By the 1890s, the monitor concept was well and truly obsolete, if indeed it had ever been optimal. Monitor warships suffered a variety of well known defects, the most obvious of which was the type's poor suitability to oceangoing service, due mainly to the very low freeboard—a feature originally included as a means of reducing the vessel's exposure to enemy fire. Other problems which diminished the type's practicality for seagoing service were the low speed and short range due to a lack of space for fuel. An additional problem was the lack of ventilation which often made for almost unbearable heat below deck (the engine room of one particular monitor once recorded a temperature of 200 F). On the positive side, monitors were considered stable gun platforms and could generally be fitted with larger guns than more conventional vessels of an equivalent tonnage.

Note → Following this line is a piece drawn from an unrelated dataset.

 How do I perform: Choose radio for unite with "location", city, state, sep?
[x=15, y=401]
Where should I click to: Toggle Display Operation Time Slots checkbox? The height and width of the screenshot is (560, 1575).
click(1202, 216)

The Amphitrite class suffered from all the usual monitor defects (as did Puritan which was eventually redesignated as a unique class due to her extra armor), and their combat limitations quickly became evident during the Spanish–American War. For example, during one sortie to Puerto Rico, USS Amphitrite had to be taken under tow as she lacked the fuel reserves to travel there under her own steam, reducing the speed of the entire fleet to a mere seven knots. Having arrived at the destination, Amphitrites heavy guns proved effective against shore defences, but the heat within the ship was so oppressive during the 21/2 hour bombardment that the crew found it almost impossible to continue manning their posts, and one of the gunners actually died of heat exhaustion.

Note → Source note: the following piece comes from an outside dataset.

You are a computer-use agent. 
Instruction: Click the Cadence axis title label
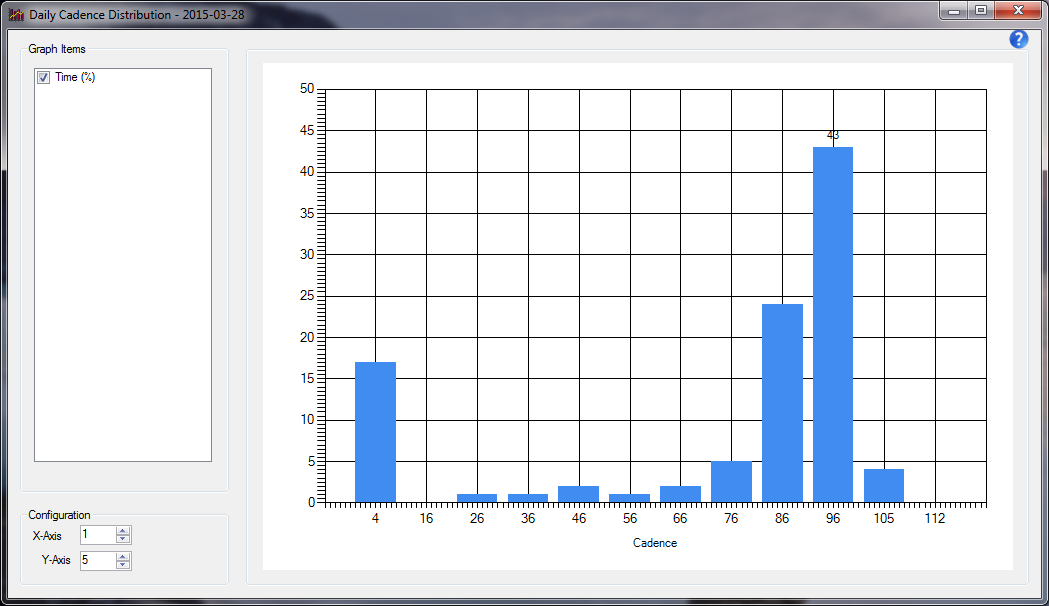[x=655, y=543]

Monadnock, meanwhile, earned the distinction of becoming one of only two U.S. Navy monitors ever to cross the Pacific Ocean when she sailed for the Philippines theater in the same year, after which she remained in the Far East for the rest of her career. The other Amphitrites were withdrawn from frontline service after the war, and became training ships. USS Amphitrite saw some service in home waters during World War I, and was the last of the Amphitrite class to be decommissioned, on 31 May 1919.